Lang Dawid came to visit after decades in the hinterland. Always very organised, he sent bearers ahead of his arrival bearing two lists: Ten new birds he wanted to see; and Three old bullets he wanted to see.
We delivered thirty percent of his bird list: A Red-capped Robin-Chat, A White-eared Barbet and a Terrestrial Brownbul;
– Dave Walker’s pics –
Forty percent if you count the bonus male Tambourine Dove that landed in a patch of sunlight, a lifer for Dave.
– Dave’s dove –
All this thanks to Crispin Hemson showing us his special patch, Pigeon Valley in urban Durban. Talk about Guru Guiding! with his local knowledge, depth, anecdotes, asides and wandering all over, on the ground and in our minds. And his long-earned exalted status in this forest even allowed us to avoid arrest while climbing through a hole in the fence like naughty truant schoolboys. Whatta lovely man.

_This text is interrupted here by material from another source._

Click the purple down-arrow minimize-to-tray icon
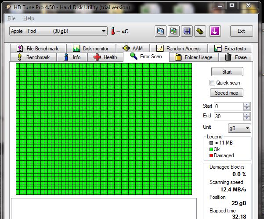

– Crispin scans, Dave holds his bazooka at the ready – turn a blind eye to the bottom left corner –
Then Dave and I retreated home to my patch in the Palmiet valley, where Tommy had cleaned up, readied the cottage for Dave’s stay and started a braai fire. Spot on, Tom!
One hundred percent of Dave’s list of old paddling mates arrived. Like homing pigeons, Allie, Charlie and Rip zoomed in. So I had four high-speed paddlers in their day on my stoep, race winners and provincial and national colours galore. We scared off any birds that might have been in the vicinity (feathered or human), but had a wonderful afternoon nevertheless, with lots of laughs.

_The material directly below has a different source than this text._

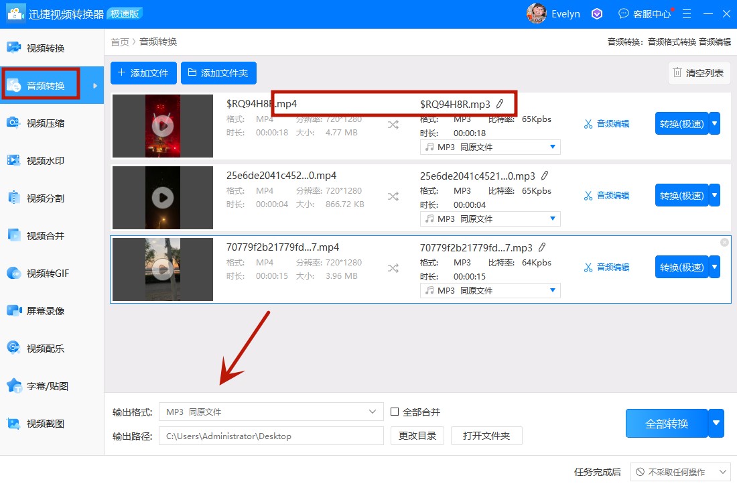Click the 添加文件 add file button

coord(143,74)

After they left Dave and I had braai meat for supper; This morning we had braai meat for breakfast and he was off after a fun-filled 24 hours. I sat down to polish the breakfast remains and another cup of coffee and as a bonus, a female Tambourine Dove landed on my birdbath:
– not Dave’s camera –
A tragic consequence of their visit was an audit of my booze stocks the next day. Where before they’d have plundered, this time I ended up with more than I’d started with. How the thirsty have fallen!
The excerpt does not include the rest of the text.